NBS: National Inflation Hits 15.69%
Nigeria’s brief season of cooling prices has come to an abrupt end. The headline inflation rate rose to 15.69% in April, up from 15.38% in March. Data from the National Bureau of Statistics shows that the modest economic gains recorded during the first quarter are rapidly melting away. This unexpected reversal shatters local hopes that the country had permanently turned the corner on its cost-of-living crisis. It marks the second consecutive monthly increase in consumer prices.
The primary culprit behind this economic U-turn is the rising cost of dinner tables. Food inflation accelerated sharply to 16.06% in April from 14.31% the previous month. Families face painful price hikes on essential staples like millet, yam flour, beef, and garri. Severe regional disparities make the burden unequal. Enugu suffered a massive food inflation peak of 32.67%, while Borno recorded a negligible 1.67%.
Geopolitics and logistics are combining to punish the domestic market. The ongoing conflict between America, Israel, and Iran has pushed global oil prices higher. This international shock feeds directly into the cost of moving goods across Nigeria. Local traders must pass their higher fuel costs down to ordinary consumers. Continued fluctuations in the value of the naira also make imported food items more expensive.

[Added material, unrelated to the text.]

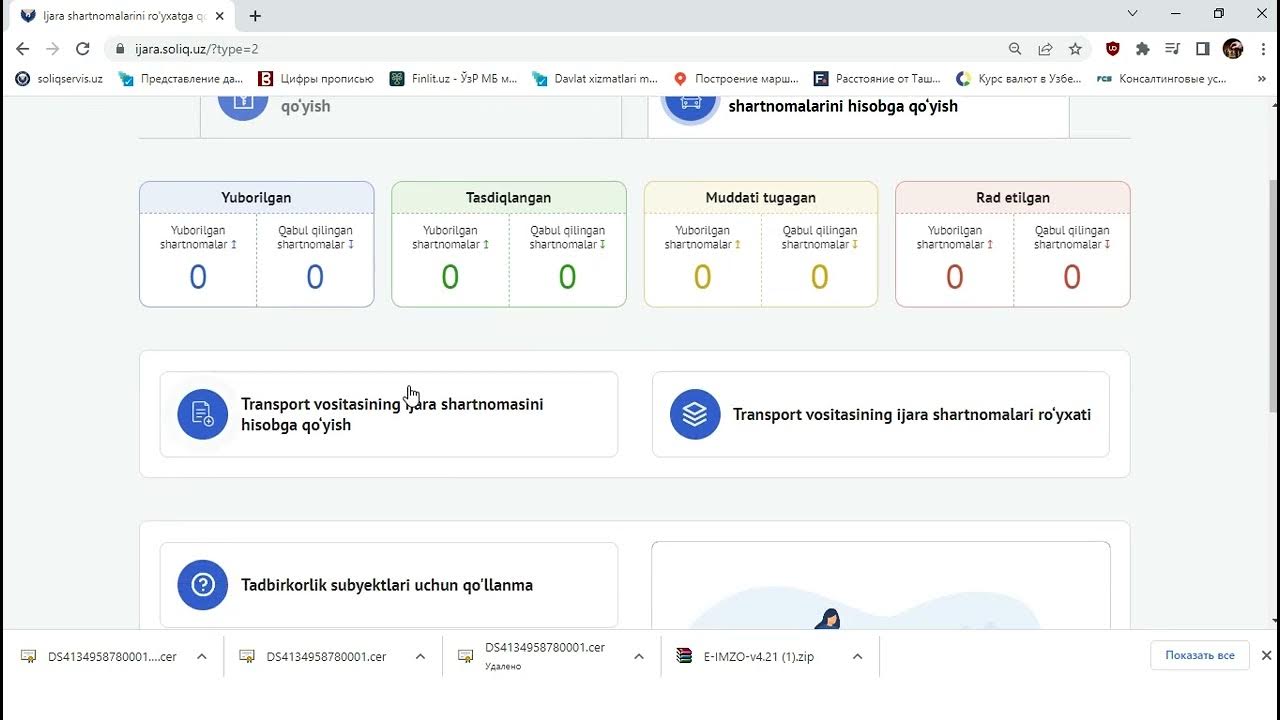This screenshot has width=1280, height=720.
Task: Click the "Показать все" downloads button
Action: (x=1199, y=656)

This renewed surge presents a severe dilemma for the Central Bank of Nigeria. Monetary policymakers spent the last year attempting to mop up excess cash and stabilise the local currency. They had pointed to eleven months of slowing inflation as proof of success. That optimism has now evaporated. The new data will likely force the central bank to consider fresh interest rate hikes. Higher borrowing costs may help tame demand, but they also threaten to stifle broader economic growth.
The underlying structural issues in the agricultural sector remain entirely unresolved. Insecurity still drives farmers away from fertile lands in the Middle Belt and the North. Poor rural roads mean harvested food often rots before reaching urban consumers. High energy costs make local food processing uncompetitive. Monetary policy cannot easily fix these supply-side blockages. The central bank can reduce cash supply, but it cannot grow yams.
If the current monthly momentum of over 2% continues, the economy faces a grim winter. High prices devour the purchasing power of urban workers, whose wages remain stagnant. Businesses must absorb rising costs or risk losing their remaining customers. The battle against inflation is clearly far from won. The federal government must find a way to secure the farms and fix the roads, or watch its economic agenda unravel.